**What to do:** Copy the rows from the first line through the line containing "reading-value: 0.3 is", swapping "Identify the location of" for "Locate" and leaving everything else unchanged.

**The data:**

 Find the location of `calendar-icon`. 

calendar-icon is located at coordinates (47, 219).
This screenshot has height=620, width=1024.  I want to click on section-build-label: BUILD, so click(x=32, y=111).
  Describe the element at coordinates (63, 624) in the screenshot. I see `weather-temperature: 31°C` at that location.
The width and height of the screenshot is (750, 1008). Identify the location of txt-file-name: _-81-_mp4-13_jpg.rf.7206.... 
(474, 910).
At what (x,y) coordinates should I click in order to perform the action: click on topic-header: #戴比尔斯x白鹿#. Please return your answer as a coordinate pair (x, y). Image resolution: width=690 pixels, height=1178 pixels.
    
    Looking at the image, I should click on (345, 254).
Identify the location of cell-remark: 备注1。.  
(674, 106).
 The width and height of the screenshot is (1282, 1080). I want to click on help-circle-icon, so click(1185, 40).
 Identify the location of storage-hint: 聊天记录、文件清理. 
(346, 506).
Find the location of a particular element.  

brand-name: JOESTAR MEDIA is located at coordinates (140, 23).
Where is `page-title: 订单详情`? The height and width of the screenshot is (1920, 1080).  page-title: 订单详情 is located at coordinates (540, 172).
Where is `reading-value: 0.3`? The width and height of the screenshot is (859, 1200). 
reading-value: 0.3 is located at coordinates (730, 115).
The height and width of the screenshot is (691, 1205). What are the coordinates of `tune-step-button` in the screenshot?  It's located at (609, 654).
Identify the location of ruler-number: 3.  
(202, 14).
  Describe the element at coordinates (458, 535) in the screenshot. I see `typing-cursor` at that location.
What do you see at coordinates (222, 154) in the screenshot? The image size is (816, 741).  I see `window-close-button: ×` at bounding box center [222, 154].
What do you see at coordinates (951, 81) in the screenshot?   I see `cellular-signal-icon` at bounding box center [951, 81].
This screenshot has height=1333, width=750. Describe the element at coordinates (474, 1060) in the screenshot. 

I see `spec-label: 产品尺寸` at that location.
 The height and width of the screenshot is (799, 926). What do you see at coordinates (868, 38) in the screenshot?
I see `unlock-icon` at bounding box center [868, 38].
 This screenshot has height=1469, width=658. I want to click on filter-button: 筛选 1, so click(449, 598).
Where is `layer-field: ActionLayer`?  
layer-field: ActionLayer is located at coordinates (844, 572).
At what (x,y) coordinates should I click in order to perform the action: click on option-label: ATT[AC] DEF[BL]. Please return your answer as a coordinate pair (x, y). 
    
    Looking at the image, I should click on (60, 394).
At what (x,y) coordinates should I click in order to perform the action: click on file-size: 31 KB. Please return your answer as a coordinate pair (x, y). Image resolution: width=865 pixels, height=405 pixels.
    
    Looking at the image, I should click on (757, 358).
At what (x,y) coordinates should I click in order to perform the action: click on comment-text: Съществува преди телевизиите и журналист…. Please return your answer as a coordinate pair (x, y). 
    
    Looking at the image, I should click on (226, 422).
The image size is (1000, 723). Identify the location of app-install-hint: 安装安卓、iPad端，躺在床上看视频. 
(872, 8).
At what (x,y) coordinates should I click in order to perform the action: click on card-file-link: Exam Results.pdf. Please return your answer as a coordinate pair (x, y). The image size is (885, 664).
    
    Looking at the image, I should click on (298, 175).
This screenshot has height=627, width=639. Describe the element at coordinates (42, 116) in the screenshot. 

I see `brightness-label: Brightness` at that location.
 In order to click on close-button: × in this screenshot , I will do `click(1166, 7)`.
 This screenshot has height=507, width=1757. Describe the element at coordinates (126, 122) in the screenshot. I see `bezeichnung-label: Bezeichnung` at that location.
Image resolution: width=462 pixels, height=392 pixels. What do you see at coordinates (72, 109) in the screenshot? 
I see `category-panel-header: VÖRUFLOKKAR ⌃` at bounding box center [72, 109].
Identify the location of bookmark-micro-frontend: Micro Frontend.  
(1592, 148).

**Answer for the task:**
 Find the location of `calendar-icon`. 

calendar-icon is located at coordinates (47, 219).
This screenshot has height=620, width=1024.  I want to click on section-build-label: BUILD, so click(x=32, y=111).
  Describe the element at coordinates (63, 624) in the screenshot. I see `weather-temperature: 31°C` at that location.
The width and height of the screenshot is (750, 1008). Locate txt-file-name: _-81-_mp4-13_jpg.rf.7206.... 
(474, 910).
At what (x,y) coordinates should I click in order to perform the action: click on topic-header: #戴比尔斯x白鹿#. Please return your answer as a coordinate pair (x, y). Image resolution: width=690 pixels, height=1178 pixels.
    
    Looking at the image, I should click on (345, 254).
Locate cell-remark: 备注1。.  
(674, 106).
 The width and height of the screenshot is (1282, 1080). I want to click on help-circle-icon, so click(1185, 40).
 Locate storage-hint: 聊天记录、文件清理. 
(346, 506).
Find the location of a particular element.  

brand-name: JOESTAR MEDIA is located at coordinates (140, 23).
Where is `page-title: 订单详情`? The height and width of the screenshot is (1920, 1080).  page-title: 订单详情 is located at coordinates (540, 172).
Where is `reading-value: 0.3`? The width and height of the screenshot is (859, 1200). 
reading-value: 0.3 is located at coordinates (730, 115).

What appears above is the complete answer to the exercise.